▶ [Task objective]: Carry over every entry exactly as it appears in the records.

▶ [Data to examine]:
———
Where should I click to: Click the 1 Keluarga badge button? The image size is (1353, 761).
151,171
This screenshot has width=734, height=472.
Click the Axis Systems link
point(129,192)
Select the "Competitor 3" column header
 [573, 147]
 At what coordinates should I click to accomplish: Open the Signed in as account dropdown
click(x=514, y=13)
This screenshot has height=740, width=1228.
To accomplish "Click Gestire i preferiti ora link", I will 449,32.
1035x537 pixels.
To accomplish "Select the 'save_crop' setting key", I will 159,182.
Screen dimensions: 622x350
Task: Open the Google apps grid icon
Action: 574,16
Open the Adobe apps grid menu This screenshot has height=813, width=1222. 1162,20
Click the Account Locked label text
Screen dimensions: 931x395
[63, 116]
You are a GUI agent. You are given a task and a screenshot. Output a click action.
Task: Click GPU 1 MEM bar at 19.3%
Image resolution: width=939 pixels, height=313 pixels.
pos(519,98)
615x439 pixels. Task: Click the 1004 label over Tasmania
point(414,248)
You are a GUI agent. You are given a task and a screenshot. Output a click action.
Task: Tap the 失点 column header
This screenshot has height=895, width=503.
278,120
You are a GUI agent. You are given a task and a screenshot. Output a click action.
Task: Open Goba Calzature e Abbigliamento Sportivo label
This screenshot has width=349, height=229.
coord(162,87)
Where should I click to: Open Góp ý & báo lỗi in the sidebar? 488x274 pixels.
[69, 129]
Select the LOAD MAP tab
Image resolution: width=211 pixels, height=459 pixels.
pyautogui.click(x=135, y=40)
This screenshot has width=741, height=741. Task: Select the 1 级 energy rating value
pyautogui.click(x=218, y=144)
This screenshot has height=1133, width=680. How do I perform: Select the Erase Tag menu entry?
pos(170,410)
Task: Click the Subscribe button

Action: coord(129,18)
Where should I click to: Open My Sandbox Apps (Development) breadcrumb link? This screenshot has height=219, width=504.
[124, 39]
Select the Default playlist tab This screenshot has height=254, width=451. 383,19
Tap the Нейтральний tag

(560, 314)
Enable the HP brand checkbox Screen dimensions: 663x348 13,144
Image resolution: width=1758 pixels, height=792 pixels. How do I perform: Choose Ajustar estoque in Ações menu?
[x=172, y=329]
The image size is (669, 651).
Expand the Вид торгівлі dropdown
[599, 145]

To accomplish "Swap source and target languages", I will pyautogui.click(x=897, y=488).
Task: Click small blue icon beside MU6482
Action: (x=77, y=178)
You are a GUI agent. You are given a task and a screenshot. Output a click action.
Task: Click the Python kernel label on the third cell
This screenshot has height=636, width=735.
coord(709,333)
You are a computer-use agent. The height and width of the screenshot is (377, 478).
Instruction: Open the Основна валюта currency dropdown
———
▶ [Written answer]:
Where should I click to: Click the 1 Keluarga badge button? The image size is (1353, 761).
151,171
This screenshot has width=734, height=472.
Click the Axis Systems link
point(129,192)
Select the "Competitor 3" column header
 [573, 147]
 At what coordinates should I click to accomplish: Open the Signed in as account dropdown
click(x=514, y=13)
This screenshot has height=740, width=1228.
To accomplish "Click Gestire i preferiti ora link", I will 449,32.
1035x537 pixels.
To accomplish "Select the 'save_crop' setting key", I will 159,182.
Screen dimensions: 622x350
Task: Open the Google apps grid icon
Action: 574,16
Open the Adobe apps grid menu This screenshot has height=813, width=1222. 1162,20
Click the Account Locked label text
Screen dimensions: 931x395
[63, 116]
You are a GUI agent. You are given a task and a screenshot. Output a click action.
Task: Click GPU 1 MEM bar at 19.3%
Image resolution: width=939 pixels, height=313 pixels.
pos(519,98)
615x439 pixels. Task: Click the 1004 label over Tasmania
point(414,248)
You are a GUI agent. You are given a task and a screenshot. Output a click action.
Task: Tap the 失点 column header
This screenshot has height=895, width=503.
278,120
You are a GUI agent. You are given a task and a screenshot. Output a click action.
Task: Open Goba Calzature e Abbigliamento Sportivo label
This screenshot has width=349, height=229.
coord(162,87)
Where should I click to: Open Góp ý & báo lỗi in the sidebar? 488x274 pixels.
[69, 129]
Select the LOAD MAP tab
Image resolution: width=211 pixels, height=459 pixels.
pyautogui.click(x=135, y=40)
This screenshot has width=741, height=741. Task: Select the 1 级 energy rating value
pyautogui.click(x=218, y=144)
This screenshot has height=1133, width=680. How do I perform: Select the Erase Tag menu entry?
pos(170,410)
Task: Click the Subscribe button

Action: coord(129,18)
Where should I click to: Open My Sandbox Apps (Development) breadcrumb link? This screenshot has height=219, width=504.
[124, 39]
Select the Default playlist tab This screenshot has height=254, width=451. 383,19
Tap the Нейтральний tag

(560, 314)
Enable the HP brand checkbox Screen dimensions: 663x348 13,144
Image resolution: width=1758 pixels, height=792 pixels. How do I perform: Choose Ajustar estoque in Ações menu?
[x=172, y=329]
The image size is (669, 651).
Expand the Вид торгівлі dropdown
[599, 145]

To accomplish "Swap source and target languages", I will pyautogui.click(x=897, y=488).
Task: Click small blue icon beside MU6482
Action: (x=77, y=178)
You are a GUI agent. You are given a task and a screenshot. Output a click action.
Task: Click the Python kernel label on the third cell
This screenshot has height=636, width=735.
coord(709,333)
You are a computer-use agent. The height and width of the screenshot is (377, 478).
Instruction: Open the Основна валюта currency dropdown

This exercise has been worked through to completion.